● **Document section**:
Vanities, A New Musical is a musical with music and lyrics by David Kirshenbaum and a book by Jack Heifner, based on the book and 1976 play of the same name. The musical premiered Off-Broadway in 2009, after an engagement at the Pasadena Playhouse, California in 2008. A revised version was then staged in the West End in 2016.

Production history
Vanities, A New Musical opened at the Pasadena Playhouse, California on August 22, 2008. Music and lyrics were written by David Kirshenbaum, and the book by Jack Heifner with direction by Judith Ivey and choreography by Dan Knechtges. Lauren Kennedy (as Mary), Sarah Stiles (as Joanne) and Anneliese van der Pol (as Kathy) played the three former Texas cheerleaders. Prior to the Pasadena production, the musical was originally produced at TheatreWorks in Palo Alto, California from June–July 2006, directed by Gordon Greenberg, which won the Bay Area Theatre Critics Circle Award for Best Production. The Palo Alto production starred Leslie Kritzer as Kathy, Megan Hilty as Mary, and Stiles as Joanne.

The musical's original Broadway premiere, scheduled for February 2009 at the Lyceum Theatre, was postponed. Producer Sue Frost stated: "We're a victim of history, and the show will go on, and we are regrouping."

The musical premiered Off-Broadway at Second Stage Theatre on July 2, 2009 in previews, and officially opened on July 16, 2009. Performances  continued through August 9, 2009. The original cast starred Anneliese van der Pol as Kathy, Lauren Kennedy as Mary, and Sarah Stiles as Joanne. This was same cast and creative team from the Pasadena Playhouse.

● **Record extracts**:
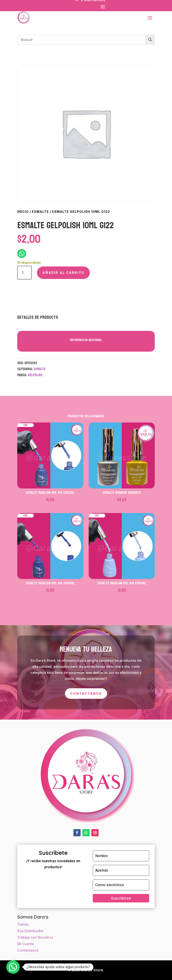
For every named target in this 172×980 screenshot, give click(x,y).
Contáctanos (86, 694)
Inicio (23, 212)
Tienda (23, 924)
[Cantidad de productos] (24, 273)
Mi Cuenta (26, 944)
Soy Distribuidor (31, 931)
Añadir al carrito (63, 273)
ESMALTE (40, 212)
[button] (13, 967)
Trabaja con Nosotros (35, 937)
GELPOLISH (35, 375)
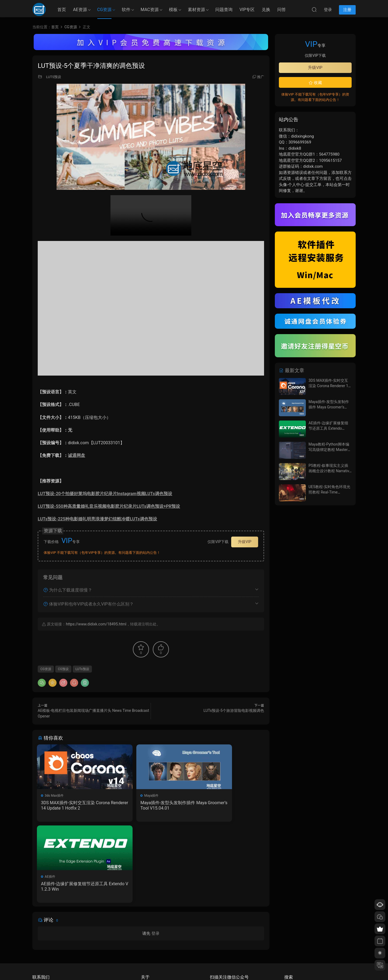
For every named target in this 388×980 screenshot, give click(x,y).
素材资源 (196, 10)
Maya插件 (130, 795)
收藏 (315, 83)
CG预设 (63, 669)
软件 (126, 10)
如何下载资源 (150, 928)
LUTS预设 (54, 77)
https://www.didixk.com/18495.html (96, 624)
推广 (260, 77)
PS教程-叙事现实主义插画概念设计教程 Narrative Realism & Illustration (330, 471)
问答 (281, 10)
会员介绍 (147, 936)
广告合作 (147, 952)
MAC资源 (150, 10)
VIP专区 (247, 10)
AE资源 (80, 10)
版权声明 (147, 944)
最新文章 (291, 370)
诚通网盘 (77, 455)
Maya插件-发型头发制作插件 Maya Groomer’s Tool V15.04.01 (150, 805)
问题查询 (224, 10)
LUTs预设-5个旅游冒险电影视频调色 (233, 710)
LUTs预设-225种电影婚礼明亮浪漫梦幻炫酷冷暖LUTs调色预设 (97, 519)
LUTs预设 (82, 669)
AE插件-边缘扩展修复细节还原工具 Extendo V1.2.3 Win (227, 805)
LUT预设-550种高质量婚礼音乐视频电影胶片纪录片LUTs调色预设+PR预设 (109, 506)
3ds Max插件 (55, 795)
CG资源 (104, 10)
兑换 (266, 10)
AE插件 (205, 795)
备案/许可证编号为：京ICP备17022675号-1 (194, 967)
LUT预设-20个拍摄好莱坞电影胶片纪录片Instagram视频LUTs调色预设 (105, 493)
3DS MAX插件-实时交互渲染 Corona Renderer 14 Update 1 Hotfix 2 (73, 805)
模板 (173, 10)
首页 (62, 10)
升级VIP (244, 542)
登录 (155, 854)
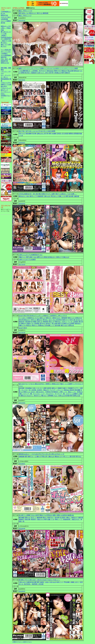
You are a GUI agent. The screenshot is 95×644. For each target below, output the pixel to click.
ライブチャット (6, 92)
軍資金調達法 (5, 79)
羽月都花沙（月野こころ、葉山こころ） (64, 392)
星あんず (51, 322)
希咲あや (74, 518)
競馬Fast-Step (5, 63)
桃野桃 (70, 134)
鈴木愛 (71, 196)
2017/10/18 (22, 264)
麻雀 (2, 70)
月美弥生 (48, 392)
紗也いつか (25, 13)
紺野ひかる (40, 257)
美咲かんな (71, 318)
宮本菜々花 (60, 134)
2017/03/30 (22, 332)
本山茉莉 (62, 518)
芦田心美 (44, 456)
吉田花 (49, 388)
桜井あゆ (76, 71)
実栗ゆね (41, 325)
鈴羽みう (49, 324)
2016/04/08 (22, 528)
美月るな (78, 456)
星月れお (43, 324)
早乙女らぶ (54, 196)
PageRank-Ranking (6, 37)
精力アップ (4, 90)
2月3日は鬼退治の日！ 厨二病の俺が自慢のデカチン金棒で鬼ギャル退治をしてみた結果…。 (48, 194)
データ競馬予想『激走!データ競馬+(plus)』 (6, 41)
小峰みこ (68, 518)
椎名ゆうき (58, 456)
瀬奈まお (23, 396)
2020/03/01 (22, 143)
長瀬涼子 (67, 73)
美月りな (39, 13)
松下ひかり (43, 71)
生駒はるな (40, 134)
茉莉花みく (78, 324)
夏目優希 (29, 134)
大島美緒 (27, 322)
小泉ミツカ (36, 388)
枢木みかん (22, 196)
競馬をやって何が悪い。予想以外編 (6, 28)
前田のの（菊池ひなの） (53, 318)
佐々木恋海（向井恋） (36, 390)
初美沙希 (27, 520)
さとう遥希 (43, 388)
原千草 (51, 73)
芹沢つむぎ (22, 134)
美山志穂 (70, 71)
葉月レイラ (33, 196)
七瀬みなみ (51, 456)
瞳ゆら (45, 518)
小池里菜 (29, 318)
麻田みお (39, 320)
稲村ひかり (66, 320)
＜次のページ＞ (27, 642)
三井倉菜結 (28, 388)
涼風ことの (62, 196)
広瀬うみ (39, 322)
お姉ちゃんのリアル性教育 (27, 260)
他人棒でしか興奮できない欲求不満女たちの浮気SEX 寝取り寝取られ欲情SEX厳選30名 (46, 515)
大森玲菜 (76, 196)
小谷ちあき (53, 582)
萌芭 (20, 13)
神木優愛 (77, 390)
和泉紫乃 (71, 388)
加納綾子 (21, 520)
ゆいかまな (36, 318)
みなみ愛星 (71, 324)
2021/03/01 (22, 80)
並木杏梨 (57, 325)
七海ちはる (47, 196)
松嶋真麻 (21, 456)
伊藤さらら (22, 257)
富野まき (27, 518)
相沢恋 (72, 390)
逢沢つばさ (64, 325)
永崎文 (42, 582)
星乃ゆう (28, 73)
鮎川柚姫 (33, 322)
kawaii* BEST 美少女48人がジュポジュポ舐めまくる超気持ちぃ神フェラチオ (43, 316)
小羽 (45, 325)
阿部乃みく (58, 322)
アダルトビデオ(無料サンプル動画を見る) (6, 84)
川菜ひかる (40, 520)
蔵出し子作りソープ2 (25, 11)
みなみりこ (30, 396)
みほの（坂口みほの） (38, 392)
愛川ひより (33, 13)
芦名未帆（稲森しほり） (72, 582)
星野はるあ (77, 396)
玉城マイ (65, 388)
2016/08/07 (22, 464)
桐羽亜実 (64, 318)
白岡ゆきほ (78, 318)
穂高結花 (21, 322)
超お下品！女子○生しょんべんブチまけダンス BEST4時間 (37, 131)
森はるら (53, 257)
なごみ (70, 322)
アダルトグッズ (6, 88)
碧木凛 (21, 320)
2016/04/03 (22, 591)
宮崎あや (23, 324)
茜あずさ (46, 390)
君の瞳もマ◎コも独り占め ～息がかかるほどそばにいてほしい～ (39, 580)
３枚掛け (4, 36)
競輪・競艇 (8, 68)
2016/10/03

* * *

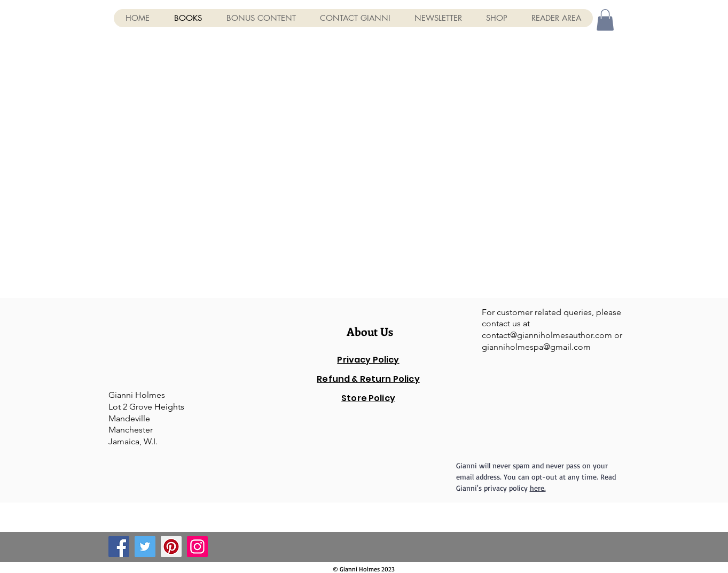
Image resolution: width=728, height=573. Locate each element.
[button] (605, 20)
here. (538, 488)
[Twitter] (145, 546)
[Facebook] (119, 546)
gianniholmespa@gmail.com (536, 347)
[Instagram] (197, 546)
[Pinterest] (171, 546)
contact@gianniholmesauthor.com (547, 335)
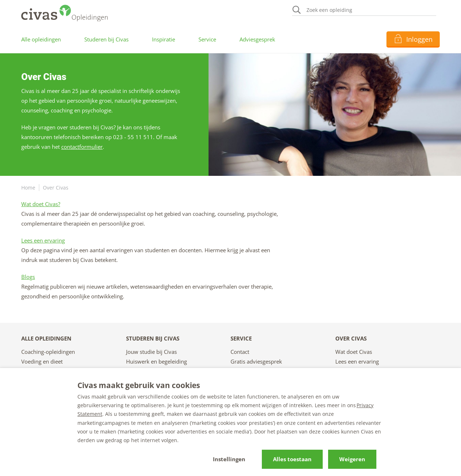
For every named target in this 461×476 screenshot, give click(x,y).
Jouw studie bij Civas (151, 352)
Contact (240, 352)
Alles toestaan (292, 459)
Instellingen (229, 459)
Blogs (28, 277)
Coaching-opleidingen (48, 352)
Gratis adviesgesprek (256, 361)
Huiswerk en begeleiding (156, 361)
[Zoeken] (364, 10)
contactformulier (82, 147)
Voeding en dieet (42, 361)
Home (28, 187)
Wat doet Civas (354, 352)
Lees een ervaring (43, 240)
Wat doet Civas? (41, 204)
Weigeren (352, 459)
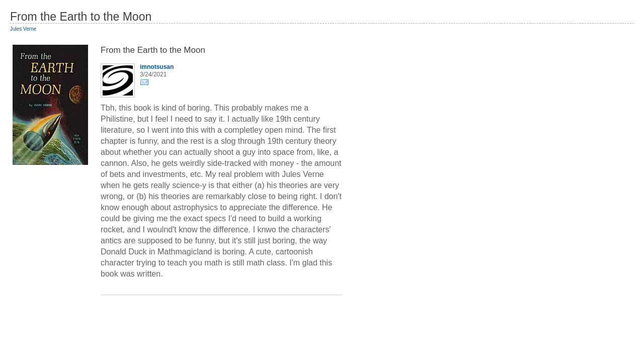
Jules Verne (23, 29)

--

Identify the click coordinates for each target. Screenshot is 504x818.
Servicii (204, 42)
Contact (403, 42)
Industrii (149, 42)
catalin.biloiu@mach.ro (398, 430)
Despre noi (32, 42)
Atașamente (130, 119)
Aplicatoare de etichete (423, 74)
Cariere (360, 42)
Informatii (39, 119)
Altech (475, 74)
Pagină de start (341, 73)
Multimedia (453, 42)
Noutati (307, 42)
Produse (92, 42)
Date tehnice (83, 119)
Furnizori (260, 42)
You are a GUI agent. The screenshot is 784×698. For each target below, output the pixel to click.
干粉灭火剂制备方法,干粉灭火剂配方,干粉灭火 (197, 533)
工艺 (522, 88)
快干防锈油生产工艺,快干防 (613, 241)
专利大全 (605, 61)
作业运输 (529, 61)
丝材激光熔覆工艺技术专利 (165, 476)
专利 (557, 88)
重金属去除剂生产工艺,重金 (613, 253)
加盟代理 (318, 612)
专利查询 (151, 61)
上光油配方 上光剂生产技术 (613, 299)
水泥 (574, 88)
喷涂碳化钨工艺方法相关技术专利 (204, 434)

● **Actions to take**:
1 - Output the portion of the Vanities musical passage that opens with the words containing "The musical's original" and closes with "the Pasadena Playhouse.".
2 - In the Vanities musical passage, who directed the 2006 TheatreWorks production in Palo Alto?
3 - Carry the Vanities musical passage further, starting after its final sentence.
The entries are material apart from the Vanities musical passage.

● **Answers to the problems**:
1 -
The musical's original Broadway premiere, scheduled for February 2009 at the Lyceum Theatre, was postponed. Producer Sue Frost stated: "We're a victim of history, and the show will go on, and we are regrouping."

The musical premiered Off-Broadway at Second Stage Theatre on July 2, 2009 in previews, and officially opened on July 16, 2009. Performances  continued through August 9, 2009. The original cast starred Anneliese van der Pol as Kathy, Lauren Kennedy as Mary, and Sarah Stiles as Joanne. This was same cast and creative team from the Pasadena Playhouse.

2 - Gordon Greenberg

3 -
Michael A. Jenkins, producer of the musical, stated that a Broadway run isn't likely but a touring production in late 2010 or early 2011, including a stop at the Majestic Theatre in Dallas, is "quite likely," as is a simultaneous run in London.

On July 6, 2016, it was announced that the show would premiere in the West End of London at Trafalgar Studios, for a limited run from September 6 to October 1, 2016, featuring new material not heard in New York. This production starred Ashleigh Gray as Kathy, Lauren Samuels as Mary and Lizzy Connolly as Joanne. It was directed and choreographed by Racky Plews, and produced by Matt Chisling and Amy Anzel.

Cast Information
Original Off-Broadway Cast
Kathy - Anneliese van der Pol
Mary - Lauren Kennedy
Joanne - Sarah Stiles

2016 West End Cast
Kathy - Ashleigh Gray
Mary - Lauren Samuels
Joanne - Lizzy Connolly

Plot summary
Three best friends journey through high school, college and their professional life, as they remember all their adventures. Joanne is a sweet, naive southern girl. Mary is very confident. Kathy is the planner. In high school, they are the popular cheerleaders and are planning all the social events. They go to college and plan to live together. They end up all in the same sorority, Kappa Kappa Gamma. Joanne gets married and becomes extremely conservative. Mary opens an art gallery and explores sexual liberation. Kathy ends up living the high life in New York City and reads all the books she was supposed to read in college, "they are so much better than the cliff's notes." They end up fighting when they meet at Kathy's fabulous apartment in New York. Joanne gets drunk in response and talks about how she never has a break from her kids and Ted never lets her drink. However, at a funeral, they all make up and they end as they started, three best friends.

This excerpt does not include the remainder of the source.